WendyLBelcher commented 4 years ago

Re Canonical story, mostly sheet looks good. But, the Story Origin field doesn't seem to be working. And, we will need to import those Hamburg numbers from here. It should be straightforward, just matching them with Macomber numbers and dumping their into Hamburg ID. https://docs.google.com/spreadsheets/u/1/d/1VsCljxWcCa0E4hTKRPnyKuAgb-edXTQKVpaYG6LwVCE/edit#gid=0

WendyLBelcher commented 4 years ago

Re Collection sheet, one title did not come through. "Collection Name" is empty in second row. So, just a tiny problem. No others seen. (Later, I need to get the Lat/Long data and enter it.)

WendyLBelcher commented 4 years ago

Yes, these would be good field labels: Manuscript Name and Manuscript ID

WendyLBelcher commented 4 years ago

Re the 91a, yes, that's garbage, now corrected.

WendyLBelcher commented 4 years ago

By the way, I just created a spreadsheet with the Hamburg IDs, matched up to Macomber IDs. It might be useful to important those Hamburg identifiers (using the Macomber IDS) sooner rather than later.
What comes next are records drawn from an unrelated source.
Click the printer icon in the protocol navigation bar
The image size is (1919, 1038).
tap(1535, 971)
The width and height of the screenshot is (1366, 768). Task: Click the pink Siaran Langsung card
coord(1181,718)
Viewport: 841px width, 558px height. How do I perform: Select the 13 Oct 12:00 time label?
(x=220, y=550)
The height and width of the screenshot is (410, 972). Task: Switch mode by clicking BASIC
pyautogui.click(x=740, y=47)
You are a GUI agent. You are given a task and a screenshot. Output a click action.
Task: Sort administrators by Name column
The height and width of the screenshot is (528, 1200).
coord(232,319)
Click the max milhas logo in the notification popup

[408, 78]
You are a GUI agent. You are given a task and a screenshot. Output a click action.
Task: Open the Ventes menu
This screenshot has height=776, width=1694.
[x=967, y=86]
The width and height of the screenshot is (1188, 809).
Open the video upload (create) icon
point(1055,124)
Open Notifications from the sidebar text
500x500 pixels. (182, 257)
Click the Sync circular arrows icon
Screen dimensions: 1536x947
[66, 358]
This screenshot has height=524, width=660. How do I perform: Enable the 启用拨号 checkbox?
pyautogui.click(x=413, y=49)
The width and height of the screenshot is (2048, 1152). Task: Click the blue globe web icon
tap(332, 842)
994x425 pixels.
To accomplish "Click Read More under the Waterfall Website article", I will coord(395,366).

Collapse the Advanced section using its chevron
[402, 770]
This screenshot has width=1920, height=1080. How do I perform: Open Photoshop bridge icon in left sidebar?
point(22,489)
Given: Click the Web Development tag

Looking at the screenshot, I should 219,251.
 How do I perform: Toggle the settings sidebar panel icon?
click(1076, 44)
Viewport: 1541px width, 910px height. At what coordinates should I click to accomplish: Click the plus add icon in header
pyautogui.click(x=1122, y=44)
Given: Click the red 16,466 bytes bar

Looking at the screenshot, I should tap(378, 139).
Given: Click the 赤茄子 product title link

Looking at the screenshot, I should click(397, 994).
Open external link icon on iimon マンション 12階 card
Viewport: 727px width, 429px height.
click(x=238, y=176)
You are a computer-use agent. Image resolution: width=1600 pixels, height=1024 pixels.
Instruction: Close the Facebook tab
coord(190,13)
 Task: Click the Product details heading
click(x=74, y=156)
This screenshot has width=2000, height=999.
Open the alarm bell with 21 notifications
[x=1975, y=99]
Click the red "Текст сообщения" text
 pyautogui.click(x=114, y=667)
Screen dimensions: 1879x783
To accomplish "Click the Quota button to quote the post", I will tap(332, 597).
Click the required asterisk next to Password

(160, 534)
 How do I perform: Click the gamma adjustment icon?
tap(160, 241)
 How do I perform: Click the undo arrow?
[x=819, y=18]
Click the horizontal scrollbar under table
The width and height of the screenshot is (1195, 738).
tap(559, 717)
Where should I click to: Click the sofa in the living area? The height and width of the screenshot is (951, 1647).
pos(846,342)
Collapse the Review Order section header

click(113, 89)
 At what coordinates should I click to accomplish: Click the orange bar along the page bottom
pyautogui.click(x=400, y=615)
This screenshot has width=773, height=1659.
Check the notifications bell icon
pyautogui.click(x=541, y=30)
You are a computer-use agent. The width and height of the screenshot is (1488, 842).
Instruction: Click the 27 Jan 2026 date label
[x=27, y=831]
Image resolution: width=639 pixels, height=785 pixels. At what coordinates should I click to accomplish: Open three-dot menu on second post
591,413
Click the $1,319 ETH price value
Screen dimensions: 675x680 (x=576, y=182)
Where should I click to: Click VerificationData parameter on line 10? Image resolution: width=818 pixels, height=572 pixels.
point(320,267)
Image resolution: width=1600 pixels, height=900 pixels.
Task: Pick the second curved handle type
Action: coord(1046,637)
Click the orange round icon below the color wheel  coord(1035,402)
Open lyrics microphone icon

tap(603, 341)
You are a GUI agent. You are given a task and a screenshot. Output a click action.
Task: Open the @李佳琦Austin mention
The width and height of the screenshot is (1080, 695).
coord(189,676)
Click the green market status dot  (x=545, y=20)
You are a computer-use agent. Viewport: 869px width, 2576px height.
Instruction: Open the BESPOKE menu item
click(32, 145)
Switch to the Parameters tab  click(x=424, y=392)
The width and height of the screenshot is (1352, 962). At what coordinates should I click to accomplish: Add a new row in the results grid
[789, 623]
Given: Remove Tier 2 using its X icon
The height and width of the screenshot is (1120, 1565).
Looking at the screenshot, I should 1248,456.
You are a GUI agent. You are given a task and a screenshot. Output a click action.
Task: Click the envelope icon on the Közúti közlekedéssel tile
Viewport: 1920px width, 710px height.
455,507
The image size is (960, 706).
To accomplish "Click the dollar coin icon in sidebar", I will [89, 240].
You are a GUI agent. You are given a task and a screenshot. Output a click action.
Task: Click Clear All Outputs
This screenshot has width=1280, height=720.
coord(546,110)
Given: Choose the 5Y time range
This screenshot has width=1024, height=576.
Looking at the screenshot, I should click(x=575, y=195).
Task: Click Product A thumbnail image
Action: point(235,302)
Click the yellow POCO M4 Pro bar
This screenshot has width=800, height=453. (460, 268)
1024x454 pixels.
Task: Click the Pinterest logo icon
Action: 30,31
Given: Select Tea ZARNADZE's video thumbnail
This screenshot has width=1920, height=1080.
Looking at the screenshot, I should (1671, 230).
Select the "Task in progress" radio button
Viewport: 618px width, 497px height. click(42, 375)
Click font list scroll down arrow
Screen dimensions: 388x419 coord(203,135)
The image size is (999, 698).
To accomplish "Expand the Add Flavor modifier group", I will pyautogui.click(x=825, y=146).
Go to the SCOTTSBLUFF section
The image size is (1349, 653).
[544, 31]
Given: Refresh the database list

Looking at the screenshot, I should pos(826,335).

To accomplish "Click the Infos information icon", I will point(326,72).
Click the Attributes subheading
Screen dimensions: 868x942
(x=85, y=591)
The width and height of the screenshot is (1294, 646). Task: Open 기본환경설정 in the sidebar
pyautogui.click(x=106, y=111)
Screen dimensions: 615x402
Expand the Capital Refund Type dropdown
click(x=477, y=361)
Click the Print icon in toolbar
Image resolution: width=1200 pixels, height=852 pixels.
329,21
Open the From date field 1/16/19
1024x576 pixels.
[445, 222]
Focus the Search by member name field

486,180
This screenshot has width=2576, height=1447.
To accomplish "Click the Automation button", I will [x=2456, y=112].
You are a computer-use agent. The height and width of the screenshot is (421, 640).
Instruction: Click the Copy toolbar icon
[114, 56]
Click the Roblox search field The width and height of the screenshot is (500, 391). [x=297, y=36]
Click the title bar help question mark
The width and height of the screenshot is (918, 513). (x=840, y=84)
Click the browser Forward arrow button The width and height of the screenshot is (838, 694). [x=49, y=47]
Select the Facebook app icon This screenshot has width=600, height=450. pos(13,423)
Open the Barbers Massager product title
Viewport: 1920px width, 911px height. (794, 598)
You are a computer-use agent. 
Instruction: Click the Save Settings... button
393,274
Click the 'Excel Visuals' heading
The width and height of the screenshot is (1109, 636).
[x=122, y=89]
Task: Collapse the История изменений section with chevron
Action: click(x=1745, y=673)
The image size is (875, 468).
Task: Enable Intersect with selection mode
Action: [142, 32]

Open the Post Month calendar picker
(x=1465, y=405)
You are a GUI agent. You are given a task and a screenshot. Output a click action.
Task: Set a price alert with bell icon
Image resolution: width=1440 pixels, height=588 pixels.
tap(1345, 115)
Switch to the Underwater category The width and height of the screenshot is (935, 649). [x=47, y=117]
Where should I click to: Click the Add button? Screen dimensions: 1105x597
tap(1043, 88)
That's because Hamburg has given the miracles helpful names, which may help us with some of the profusion. https://docs.google.com/spreadsheets/d/1VsCljxWcCa0E4hTKRPnyKuAgb-edXTQKVpaYG6LwVCE/edit#gid=0

WendyLBelcher commented 4 years ago

Re the Story Instance sheet, and the Miracle Number and Manuscript Number fields. Collections with dashes and only one number are coming in not quite right (e.g., C-1 or CBS-30 or G-1). Those numbers are the Miracle Number, not the Manuscript Number (which in every case is "1").. So, the following four collections with only one manuscript have to be treated differently: C-, CL-, CBS-, and G-.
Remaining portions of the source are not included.